Monday, April 15, 2024

Moms of the missing take to the streets for Mother’s Day march

Mother’s Day wasn’t a day of celebration for Mexico’s madres buscadoras, or searching mothers, who look for the disappeared.

Mothers of missing children and other family members took to the streets across Mexico on Wednesday to protest against authorities that have failed to locate their loved ones.

Durango, Puebla, Guanajuato, Nuevo León, Chiapas, Quintana Roo, Veracruz and Oaxaca were among the states where protests were held.

In Mexico City, madres buscadoras who have spent countless days searching for their missing children marched from the Monument to the Mother near the capital’s historic center to the Angel of Independence statue on Reforma Avenue.

“There’s nothing to celebrate; we’re dead in life,” said Rosa Icela Velasco Acosta, whose son disappeared in Mexico City in 2021.

“… We ask the authorities, we ask President López Obrador to return our children to us … Justice must be served,” she told the newspaper El Universal.

MOther's Day protest Chiapas
Women at a protest in Chiapas put up pictures of their missing loved ones. (Isabel Mateos Hinojosa/Cuartoscuro)

One of the chants shouted by mothers in Mexico City was, “They were taken alive, we want them back alive,” a message heard countless times at protests against the disappearance of 43 young male students in Iguala, Guerrero, in 2014.

In Durango, Silvia Ortiz of the Grupo Vida collective of searching mothers said that their protest was against impunity, corruption and the lack of empathy of authorities.

“Today I want them to feel the pain that burns in my soul,” she told the El Financiero newspaper.

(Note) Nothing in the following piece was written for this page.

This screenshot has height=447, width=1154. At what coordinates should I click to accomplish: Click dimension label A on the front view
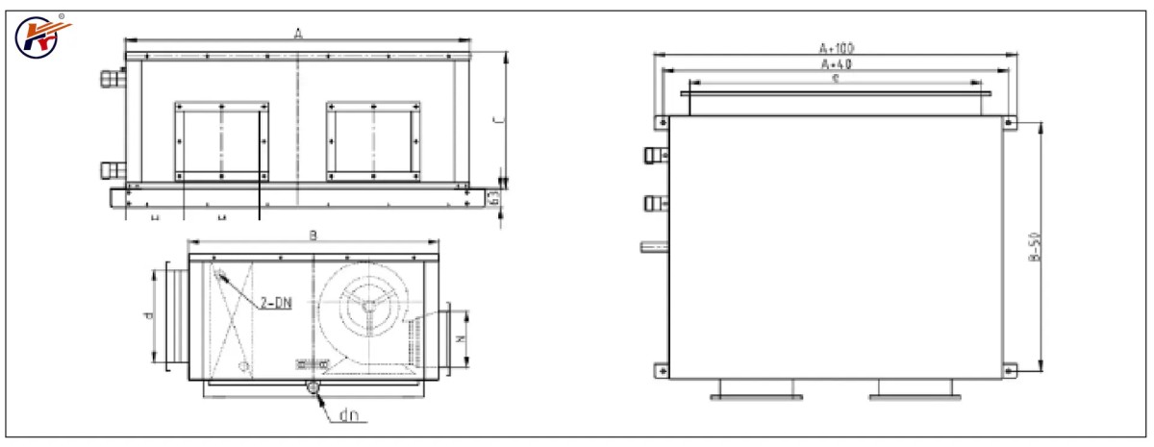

Natalia García, who joined a protest outside government offices in Monterrey, Nuevo León, said that she and other mothers of missing children had empty places at their tables this Mother’s Day, and empty spaces in their hearts.

“We have nothing to celebrate. That’s why we’re here … shouting at society, shouting at the media, shouting at our governor, shouting at our attorney general,” she said.

One high-profile missing person case that had a tragic end in the northern border state last year was that of 18-year-old woman Debanhi Escobar, who was found dead two weeks after she disappeared.

MOther's Day protest Mexico City
This woman in Mexico CIty accused the government of doing nothing to help women like her find their missing relatives. (Graciela López Herrera/Cuartoscuro)

Many missing Mexicans are never found, leaving their mothers and other family members with no closure to their ordeals, and in some cases left searching for loved ones for years.

Some madres buscadoras have even been killed themselves, with at least five such murders in 2022.

In Guanajuato, Bibiana Mendoza Negrete, a representative of the collective Hasta Encontrarte (Until I find you), attended a Mother’s Day protest outside the municipal place in Irapuato.

“Are we going to celebrate being murdered? Are we going to celebrate looking for our children? Are we going to celebrate not knowing anything about them?” she asked.

The number of people officially registered as missing in Mexico has grown by more than 4,000 this year and now stands at over 112,000 people. The vast majority of that number disappeared in the past two decades.